Speaking of dark. Nighttime in the hill town. Everyone is snoozing and snoring, the faint wail of an "eeee-ooo eee-ooo" European siren somewhere in the distance. Teresa is wide awake. She cannot sleep. Something soft and deep is talking to her. It's telling her to get up and leave the hotel room. To find a taxi cab, the driver sleeping in the driver's seat. "Take me to where that mountain exploded," she says. The driver knows what she needs, has seen this before. They drive in silence for a long time, the streets wending along the coast. Finally they arrive at a knobbled expanse of stone and quiet grass. "Ecco, ecco" the driver says, pointing to the field, telling Teresa to leave. He will go no further. "Grazie," Teresa says, handing him a sweaty Euro bill. She gets out of the car, walks up a low hill.
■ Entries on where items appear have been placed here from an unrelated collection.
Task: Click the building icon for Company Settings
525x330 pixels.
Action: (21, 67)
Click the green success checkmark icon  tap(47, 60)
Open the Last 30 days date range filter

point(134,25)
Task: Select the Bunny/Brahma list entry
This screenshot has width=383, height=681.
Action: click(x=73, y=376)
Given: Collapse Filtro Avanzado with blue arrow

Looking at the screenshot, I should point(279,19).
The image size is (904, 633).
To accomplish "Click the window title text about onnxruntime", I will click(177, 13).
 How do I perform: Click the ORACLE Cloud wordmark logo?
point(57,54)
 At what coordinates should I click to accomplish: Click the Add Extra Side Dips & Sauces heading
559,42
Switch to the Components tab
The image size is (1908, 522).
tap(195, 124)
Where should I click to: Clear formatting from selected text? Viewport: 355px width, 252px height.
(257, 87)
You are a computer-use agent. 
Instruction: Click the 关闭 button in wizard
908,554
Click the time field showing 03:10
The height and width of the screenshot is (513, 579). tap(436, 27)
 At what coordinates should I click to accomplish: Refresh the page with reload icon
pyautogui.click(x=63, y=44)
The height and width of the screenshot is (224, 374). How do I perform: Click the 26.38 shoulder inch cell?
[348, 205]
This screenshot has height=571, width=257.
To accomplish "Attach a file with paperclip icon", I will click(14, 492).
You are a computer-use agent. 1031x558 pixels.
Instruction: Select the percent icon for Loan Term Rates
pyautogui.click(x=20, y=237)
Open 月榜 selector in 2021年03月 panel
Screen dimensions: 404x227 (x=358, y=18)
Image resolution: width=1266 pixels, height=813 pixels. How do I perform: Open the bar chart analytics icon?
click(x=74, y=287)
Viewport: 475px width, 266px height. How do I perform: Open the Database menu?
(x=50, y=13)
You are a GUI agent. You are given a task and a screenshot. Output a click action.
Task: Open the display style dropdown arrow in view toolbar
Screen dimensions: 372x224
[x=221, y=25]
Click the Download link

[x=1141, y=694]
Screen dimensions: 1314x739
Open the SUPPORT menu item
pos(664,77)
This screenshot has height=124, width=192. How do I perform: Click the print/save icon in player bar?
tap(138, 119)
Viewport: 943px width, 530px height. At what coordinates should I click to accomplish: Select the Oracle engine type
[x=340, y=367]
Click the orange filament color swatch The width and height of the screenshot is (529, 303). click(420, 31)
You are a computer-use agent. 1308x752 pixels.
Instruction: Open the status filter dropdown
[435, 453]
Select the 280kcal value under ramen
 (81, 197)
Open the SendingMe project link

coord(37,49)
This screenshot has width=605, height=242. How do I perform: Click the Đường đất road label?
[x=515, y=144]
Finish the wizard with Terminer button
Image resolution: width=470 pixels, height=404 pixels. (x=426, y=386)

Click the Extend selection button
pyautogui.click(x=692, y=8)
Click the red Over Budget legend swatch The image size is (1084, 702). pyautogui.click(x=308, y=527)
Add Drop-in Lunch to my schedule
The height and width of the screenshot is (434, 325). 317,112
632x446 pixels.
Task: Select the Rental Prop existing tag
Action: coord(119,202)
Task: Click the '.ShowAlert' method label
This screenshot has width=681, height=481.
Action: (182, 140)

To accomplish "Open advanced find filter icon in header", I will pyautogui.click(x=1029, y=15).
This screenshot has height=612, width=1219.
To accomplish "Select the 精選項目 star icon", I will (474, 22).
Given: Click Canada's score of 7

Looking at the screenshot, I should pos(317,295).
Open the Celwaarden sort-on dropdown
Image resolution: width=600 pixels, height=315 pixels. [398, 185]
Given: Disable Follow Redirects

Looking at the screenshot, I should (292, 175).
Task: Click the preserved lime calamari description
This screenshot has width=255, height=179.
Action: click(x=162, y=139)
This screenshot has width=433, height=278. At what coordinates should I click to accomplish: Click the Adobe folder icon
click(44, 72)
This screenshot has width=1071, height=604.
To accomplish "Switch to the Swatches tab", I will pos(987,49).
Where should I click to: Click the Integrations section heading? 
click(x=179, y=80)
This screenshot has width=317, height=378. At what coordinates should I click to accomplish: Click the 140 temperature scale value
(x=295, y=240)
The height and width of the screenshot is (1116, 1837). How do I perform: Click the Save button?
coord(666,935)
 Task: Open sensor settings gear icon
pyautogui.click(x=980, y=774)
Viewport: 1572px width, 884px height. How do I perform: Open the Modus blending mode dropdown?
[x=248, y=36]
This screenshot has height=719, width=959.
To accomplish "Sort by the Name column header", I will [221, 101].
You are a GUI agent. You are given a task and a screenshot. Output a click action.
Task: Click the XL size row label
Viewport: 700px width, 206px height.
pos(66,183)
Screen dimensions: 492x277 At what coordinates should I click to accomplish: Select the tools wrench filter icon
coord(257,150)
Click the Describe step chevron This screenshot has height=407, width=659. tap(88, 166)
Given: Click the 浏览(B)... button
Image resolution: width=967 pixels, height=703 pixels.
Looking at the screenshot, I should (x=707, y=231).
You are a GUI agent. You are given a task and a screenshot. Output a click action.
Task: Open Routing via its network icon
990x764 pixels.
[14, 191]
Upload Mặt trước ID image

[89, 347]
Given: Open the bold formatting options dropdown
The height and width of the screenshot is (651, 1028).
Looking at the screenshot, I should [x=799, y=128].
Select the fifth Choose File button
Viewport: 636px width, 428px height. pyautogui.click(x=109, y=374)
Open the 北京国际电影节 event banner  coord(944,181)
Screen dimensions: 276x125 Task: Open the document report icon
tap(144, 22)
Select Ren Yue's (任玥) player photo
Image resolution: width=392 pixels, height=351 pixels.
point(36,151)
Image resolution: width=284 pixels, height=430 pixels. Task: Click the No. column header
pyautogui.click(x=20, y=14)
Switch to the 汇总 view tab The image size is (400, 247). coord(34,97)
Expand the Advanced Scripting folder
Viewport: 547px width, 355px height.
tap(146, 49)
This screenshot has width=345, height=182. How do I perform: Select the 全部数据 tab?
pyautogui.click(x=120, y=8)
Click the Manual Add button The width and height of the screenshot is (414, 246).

This is it. The place. Pompeii. Of course the site is closed for the night, but no one seems to be around, so Teresa steps over the chain barrier and walks on. All these sunken walls and chipped-away columns. All these shards of pottery and buried lives. She takes stock of the scene and feels a cold weight in her lungs. Where do people go? She sees their perfect outlines. Not people, just hollows of hardened ash where organic matter once was — curled into balls, hands on heads, families huddled together before the rage of time and disaster came and burned them away. Teresa's legs give out and she crumples to the ground. She cannot cry, just open her mouth, a wide and worried O, and wonder what will happen. Joe is broke. She knows this. All is already lost. She imagines what it was like when a family in Pompeii — a rich one maybe, people with ease and luxury, people with gaudy tailored dresses and feathered hats for their girls, people like her — looked up and saw the reddening sky and knew that there was nowhere to run, that the old days were over, here was the new oblivion future rushing toward them. She wonders if they knew like she does, there in the soil of Italy that night. That their lives would soon be rubble. That everything they had was already gone.